## What to do
Lift out all lines below that contain "will".

(Dataset entries)

__________

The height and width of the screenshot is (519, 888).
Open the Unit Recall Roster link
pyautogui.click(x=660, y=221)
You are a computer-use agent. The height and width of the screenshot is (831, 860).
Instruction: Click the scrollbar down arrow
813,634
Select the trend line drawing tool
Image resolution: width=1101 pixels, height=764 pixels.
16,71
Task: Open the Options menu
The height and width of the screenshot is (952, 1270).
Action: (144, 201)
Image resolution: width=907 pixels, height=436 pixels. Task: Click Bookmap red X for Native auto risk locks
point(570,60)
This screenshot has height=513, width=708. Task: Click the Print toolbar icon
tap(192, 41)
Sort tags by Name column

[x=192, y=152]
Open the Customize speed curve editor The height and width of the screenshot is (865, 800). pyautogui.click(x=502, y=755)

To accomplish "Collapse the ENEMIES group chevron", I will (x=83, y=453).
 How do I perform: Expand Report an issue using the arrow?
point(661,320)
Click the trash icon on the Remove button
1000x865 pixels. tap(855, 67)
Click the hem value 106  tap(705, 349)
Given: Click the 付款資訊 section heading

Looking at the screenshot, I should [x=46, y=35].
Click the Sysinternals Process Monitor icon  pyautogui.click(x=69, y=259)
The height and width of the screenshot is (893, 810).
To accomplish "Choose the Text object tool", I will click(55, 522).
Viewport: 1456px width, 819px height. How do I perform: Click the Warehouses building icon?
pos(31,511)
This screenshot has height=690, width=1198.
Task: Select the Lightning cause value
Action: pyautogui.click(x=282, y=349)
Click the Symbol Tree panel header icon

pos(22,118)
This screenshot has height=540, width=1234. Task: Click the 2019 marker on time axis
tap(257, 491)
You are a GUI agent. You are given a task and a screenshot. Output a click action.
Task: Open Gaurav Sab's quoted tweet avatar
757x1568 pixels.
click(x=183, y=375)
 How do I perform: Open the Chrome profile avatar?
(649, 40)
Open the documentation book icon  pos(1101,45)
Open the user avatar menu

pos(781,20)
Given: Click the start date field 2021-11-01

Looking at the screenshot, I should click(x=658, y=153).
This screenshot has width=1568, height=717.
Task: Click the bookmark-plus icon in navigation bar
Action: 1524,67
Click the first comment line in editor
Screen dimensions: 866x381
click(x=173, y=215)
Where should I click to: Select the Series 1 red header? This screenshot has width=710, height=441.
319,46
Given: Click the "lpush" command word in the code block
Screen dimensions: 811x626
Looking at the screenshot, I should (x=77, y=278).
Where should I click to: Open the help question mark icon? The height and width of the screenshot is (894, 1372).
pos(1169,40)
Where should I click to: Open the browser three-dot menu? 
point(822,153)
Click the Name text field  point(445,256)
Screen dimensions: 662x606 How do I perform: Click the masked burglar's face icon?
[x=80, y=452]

__________

## Written solution
To accomplish "Collapse the ENEMIES group chevron", I will (x=83, y=453).
To accomplish "Choose the Text object tool", I will click(55, 522).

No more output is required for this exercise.